We’ve all heard the news: Wednesday afternoon Kinder Morgan released a statement announcing that it and its subsidiary the Tennessee Gas Pipeline had suspended all activity on the Northeast Energy Direct project.
When I received the first email, I almost cried. Then the phones started lighting up and the emails flying. After a year and a half, it seemed too good to be true. An enormous weight lifted off the backs of towns and residents from New York to New Hampshire.
Then the second wave of communications began.
Don’t stop the fight! Don’t let down your guard! They’ll be back – you wait and see! The official word from KM was the suspension was due to “inadequate capacity commitments from prospective customers.” And that’s very likely true – or at least part of the truth. But the company was being harried throughout New York, Massachusetts and New Hampshire by citizen activists who just wouldn’t quit throwing up speed bumps and road blocks in its path.
KM will never admit how much voters’ pressure on elected officials, citizens initiatives, lobbying of lawmakers in state houses and pressure and demonstrations at the Federal Regulatory Commission increased the difficulty of the process. Nor will it admit these activities may even have educated the local gas and electric companies about actual need and different ways of meeting it. But we can’t help feel in our bones that all this played a significant role in stopping the project. And that’s a heady feeling.
What I really want to communicate here is profound admiration for the citizen activists who for 18 months in southern New Hampshire organized and researched and motivated and kept spirits up and efforts going forward.
My own town of Mason would have had a pipeline T slashed not only west to east but north to south through the entire length of the town. Our pipeline committee focused our helpless anger to bring pressure to bear in the important places. Temple, Greenville and New Ipswich were facing a compressor station of grotesque impact, but they visibly refused to give up.
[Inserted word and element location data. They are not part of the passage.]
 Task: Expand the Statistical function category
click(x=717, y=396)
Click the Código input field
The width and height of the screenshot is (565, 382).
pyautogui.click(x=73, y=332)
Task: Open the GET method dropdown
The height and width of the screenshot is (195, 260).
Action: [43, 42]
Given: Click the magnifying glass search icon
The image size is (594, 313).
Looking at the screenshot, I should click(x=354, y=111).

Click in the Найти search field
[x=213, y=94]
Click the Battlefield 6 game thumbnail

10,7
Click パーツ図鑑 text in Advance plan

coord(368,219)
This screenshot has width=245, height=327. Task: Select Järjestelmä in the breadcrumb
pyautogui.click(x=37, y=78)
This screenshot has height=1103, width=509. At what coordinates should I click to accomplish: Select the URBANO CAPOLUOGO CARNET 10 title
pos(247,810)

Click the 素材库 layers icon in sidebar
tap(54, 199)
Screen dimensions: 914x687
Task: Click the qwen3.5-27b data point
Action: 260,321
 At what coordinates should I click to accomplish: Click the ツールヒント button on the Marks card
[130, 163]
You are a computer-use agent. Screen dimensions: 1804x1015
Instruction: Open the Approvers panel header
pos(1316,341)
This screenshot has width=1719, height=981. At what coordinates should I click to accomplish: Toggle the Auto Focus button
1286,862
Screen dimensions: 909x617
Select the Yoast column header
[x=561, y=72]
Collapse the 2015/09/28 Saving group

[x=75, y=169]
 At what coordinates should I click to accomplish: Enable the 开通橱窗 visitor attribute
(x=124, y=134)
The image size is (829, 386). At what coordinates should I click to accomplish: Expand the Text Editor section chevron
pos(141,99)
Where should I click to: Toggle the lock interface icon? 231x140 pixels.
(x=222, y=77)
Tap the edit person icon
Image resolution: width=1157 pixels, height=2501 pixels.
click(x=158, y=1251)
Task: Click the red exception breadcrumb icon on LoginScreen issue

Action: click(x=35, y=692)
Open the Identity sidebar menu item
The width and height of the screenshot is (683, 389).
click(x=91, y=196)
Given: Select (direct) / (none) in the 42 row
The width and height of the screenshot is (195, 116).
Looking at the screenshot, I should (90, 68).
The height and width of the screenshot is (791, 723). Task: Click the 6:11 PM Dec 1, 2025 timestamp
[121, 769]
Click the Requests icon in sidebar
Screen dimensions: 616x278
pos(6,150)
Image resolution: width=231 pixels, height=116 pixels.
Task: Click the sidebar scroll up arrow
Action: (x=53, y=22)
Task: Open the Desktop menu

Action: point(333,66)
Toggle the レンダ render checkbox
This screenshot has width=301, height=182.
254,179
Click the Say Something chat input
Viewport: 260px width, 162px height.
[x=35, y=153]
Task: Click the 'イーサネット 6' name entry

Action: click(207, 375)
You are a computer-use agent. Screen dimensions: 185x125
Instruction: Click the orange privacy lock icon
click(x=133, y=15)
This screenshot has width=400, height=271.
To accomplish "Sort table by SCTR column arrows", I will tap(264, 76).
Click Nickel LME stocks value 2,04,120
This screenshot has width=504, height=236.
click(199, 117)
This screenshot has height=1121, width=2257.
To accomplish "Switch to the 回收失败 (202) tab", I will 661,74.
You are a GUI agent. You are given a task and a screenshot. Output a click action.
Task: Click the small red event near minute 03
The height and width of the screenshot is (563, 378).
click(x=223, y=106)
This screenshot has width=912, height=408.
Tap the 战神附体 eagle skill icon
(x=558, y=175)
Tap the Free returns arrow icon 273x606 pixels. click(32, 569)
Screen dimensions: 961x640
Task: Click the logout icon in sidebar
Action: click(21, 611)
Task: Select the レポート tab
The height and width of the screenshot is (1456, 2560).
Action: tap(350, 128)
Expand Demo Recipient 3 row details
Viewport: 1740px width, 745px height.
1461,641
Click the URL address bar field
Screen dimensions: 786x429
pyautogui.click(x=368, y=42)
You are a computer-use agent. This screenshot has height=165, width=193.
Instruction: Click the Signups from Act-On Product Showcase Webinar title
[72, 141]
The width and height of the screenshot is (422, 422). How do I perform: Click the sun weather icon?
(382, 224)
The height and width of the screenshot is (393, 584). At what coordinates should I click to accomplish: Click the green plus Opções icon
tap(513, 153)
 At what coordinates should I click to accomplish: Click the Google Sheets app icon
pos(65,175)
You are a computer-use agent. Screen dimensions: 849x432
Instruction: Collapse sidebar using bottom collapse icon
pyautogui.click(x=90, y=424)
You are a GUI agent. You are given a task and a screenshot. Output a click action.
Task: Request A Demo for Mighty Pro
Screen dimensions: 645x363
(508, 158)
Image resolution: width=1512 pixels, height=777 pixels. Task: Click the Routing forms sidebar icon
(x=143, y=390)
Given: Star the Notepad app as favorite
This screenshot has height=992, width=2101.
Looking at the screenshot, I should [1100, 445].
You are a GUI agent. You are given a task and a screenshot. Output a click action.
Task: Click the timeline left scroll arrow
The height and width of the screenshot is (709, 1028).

Towns all along the southern border of the state pushed back relentlessly, though I don’t know their specific details.
The point is this experience has taught us what we can do, that citizens can have an effect on local government and make things difficult for the standard NYSE corporations’ business as usual, and if – or more likely when – the next large company greedy for market share comes along, we’ll be ready to do it.